- _What the task asks_: Word for word, copy the records that follow.

- _Material to process_:
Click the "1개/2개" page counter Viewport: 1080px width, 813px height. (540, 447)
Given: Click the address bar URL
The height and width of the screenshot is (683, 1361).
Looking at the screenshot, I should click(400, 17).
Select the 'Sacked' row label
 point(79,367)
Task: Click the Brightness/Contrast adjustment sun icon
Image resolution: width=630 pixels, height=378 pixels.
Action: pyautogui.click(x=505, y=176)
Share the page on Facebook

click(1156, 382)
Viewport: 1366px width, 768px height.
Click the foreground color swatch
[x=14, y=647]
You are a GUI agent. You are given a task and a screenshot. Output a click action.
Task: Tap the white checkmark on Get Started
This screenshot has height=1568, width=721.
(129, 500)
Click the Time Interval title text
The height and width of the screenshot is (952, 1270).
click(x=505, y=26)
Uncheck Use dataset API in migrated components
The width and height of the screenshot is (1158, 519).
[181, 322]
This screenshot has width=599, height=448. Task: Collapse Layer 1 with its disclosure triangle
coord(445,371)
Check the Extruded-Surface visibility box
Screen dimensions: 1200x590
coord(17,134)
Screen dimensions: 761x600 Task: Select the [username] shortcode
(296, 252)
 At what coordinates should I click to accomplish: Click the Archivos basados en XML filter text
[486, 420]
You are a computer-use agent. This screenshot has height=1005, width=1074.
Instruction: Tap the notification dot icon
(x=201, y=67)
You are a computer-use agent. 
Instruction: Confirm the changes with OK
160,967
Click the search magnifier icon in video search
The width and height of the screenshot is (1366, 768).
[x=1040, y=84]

- _Exercise solution_:
Click the "1개/2개" page counter Viewport: 1080px width, 813px height. (540, 447)
Given: Click the address bar URL
The height and width of the screenshot is (683, 1361).
Looking at the screenshot, I should click(400, 17).
Select the 'Sacked' row label
 point(79,367)
Task: Click the Brightness/Contrast adjustment sun icon
Image resolution: width=630 pixels, height=378 pixels.
Action: pyautogui.click(x=505, y=176)
Share the page on Facebook

click(1156, 382)
Viewport: 1366px width, 768px height.
Click the foreground color swatch
[x=14, y=647]
You are a GUI agent. You are given a task and a screenshot. Output a click action.
Task: Tap the white checkmark on Get Started
This screenshot has height=1568, width=721.
(129, 500)
Click the Time Interval title text
The height and width of the screenshot is (952, 1270).
click(x=505, y=26)
Uncheck Use dataset API in migrated components
The width and height of the screenshot is (1158, 519).
[181, 322]
This screenshot has width=599, height=448. Task: Collapse Layer 1 with its disclosure triangle
coord(445,371)
Check the Extruded-Surface visibility box
Screen dimensions: 1200x590
coord(17,134)
Screen dimensions: 761x600 Task: Select the [username] shortcode
(296, 252)
 At what coordinates should I click to accomplish: Click the Archivos basados en XML filter text
[486, 420]
You are a computer-use agent. This screenshot has height=1005, width=1074.
Instruction: Tap the notification dot icon
(x=201, y=67)
You are a computer-use agent. 
Instruction: Confirm the changes with OK
160,967
Click the search magnifier icon in video search
The width and height of the screenshot is (1366, 768).
[x=1040, y=84]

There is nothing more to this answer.